[RECORD EXTRACTS Boundary: Start]
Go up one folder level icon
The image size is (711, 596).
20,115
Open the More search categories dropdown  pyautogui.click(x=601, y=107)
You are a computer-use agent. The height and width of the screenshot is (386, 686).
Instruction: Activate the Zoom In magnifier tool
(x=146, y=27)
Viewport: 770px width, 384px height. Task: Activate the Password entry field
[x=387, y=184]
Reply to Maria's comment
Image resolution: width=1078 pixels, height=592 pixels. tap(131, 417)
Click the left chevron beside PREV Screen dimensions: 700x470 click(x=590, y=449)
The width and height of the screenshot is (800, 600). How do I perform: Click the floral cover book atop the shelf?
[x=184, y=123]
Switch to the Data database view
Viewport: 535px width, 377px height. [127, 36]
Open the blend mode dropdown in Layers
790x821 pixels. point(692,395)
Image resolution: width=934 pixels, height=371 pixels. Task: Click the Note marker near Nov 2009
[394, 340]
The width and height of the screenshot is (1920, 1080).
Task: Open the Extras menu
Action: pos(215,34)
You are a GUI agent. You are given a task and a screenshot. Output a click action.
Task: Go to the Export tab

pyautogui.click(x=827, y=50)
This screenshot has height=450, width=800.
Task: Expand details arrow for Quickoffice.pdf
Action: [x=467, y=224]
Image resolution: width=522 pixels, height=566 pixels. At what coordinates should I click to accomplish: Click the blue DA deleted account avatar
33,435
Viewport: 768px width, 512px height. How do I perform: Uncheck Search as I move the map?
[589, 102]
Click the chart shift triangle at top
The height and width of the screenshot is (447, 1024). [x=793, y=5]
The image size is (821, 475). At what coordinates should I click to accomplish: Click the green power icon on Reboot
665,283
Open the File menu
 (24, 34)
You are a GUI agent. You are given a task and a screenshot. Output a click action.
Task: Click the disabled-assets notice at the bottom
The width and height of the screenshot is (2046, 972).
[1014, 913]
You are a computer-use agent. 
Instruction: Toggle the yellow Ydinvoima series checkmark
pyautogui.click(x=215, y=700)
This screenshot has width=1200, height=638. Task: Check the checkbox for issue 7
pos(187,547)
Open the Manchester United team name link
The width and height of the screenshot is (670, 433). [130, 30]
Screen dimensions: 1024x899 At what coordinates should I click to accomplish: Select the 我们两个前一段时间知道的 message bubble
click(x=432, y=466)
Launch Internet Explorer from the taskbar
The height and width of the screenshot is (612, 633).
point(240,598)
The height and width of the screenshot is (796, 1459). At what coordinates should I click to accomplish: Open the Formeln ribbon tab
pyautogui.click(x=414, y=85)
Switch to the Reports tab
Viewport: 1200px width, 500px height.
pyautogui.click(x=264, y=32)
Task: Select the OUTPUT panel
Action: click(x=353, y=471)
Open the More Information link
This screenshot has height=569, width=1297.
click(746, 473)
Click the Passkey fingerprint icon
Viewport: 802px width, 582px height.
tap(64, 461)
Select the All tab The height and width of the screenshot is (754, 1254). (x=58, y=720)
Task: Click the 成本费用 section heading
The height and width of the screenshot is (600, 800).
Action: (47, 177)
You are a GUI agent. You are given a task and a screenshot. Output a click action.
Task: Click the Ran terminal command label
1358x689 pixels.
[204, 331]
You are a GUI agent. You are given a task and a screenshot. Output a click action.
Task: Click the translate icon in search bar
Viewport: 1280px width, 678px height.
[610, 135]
[RECORD EXTRACTS Boundary: End]
TASK BRIEF:
If a line in the data above includes the string "computer", copy it.

FINAL ANSWER:
You are a computer-use agent. The height and width of the screenshot is (386, 686).
You are a computer-use agent. 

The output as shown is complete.